Water Check Your Landscape
LOGAN, UT - The Slow the Flow Water Check Program, now in its 14th year, offers free sprinkler system evaluations and educational materials to homeowners in Salt Lake, Utah, Wasatch, Duchesne, Uintah, Sanpete, Piute and portions of Summit, Juab and Garfield counties. The program, co-sponsored by The Central Utah Water Conservancy District, the Metropolitan Water District of Salt Lake and Sandy and Utah State University Extension, begins May 15.
The free landscape consultation opportunity consists of a walk-through evaluation of the homeowner’s sprinkler system, followed by simple tests to determine the amount of water being applied to the landscape and how evenly it is being applied. Evaluators then use this information to recommend a watering schedule customized to the homeowner’s landscape. The entire process takes approximately one hour.

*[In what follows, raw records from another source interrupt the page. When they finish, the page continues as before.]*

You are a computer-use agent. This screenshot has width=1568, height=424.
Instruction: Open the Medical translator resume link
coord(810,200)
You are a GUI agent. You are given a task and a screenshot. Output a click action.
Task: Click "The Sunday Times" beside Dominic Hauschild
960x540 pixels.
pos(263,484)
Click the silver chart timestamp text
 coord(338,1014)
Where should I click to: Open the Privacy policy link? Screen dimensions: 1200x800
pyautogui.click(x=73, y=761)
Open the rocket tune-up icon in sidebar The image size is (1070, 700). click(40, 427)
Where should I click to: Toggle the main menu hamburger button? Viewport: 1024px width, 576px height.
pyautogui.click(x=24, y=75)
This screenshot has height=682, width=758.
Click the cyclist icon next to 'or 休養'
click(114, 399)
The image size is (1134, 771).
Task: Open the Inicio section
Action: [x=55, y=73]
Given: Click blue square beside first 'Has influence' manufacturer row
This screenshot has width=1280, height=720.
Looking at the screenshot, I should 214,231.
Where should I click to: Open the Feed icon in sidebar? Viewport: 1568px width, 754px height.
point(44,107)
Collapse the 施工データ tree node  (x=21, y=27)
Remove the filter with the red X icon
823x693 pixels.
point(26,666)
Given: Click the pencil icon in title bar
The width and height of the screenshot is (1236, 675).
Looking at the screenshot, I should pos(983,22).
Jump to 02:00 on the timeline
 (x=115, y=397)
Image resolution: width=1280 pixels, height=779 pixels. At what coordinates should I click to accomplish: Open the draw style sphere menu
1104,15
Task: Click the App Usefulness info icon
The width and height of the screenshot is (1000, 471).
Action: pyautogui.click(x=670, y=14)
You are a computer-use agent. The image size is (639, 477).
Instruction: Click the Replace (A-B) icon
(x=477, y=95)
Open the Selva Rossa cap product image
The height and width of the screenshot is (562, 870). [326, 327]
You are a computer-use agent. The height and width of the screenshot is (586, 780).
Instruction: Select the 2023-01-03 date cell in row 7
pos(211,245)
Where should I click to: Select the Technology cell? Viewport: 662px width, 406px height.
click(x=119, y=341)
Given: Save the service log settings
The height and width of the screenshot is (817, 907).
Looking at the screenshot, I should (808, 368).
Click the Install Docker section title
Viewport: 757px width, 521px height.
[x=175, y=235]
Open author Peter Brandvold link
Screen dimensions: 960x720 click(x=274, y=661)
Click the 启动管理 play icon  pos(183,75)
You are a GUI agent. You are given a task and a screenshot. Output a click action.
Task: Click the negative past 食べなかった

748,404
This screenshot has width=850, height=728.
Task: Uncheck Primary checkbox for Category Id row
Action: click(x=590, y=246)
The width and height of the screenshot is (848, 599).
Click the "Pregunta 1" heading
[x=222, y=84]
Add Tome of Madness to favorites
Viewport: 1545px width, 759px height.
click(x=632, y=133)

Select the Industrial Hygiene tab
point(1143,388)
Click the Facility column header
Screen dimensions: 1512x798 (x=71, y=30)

As the nation’s second largest consumer of water per person (240 gallons per person per day), Utah has a unique opportunity to makes waves in the realm of water conservation. Approximately two-thirds of drinking water in Utah is used to water lawns and landscapes. Much of this water is being applied inefficiently, either due to sprinkler system design flaws or because sprinklers are running too long.
“This no-cost program is a wonderful example of the cooperation among water entities in Utah to help meet water conservation goals,” said Kelly Kopp, associate professor and Extension specialist in the Department of Plants, Soils and Climate at USU and an administrator of the Water Check Program. “The support of the participating water districts and cities has allowed USU Extension to reach out to the public in a very big way.”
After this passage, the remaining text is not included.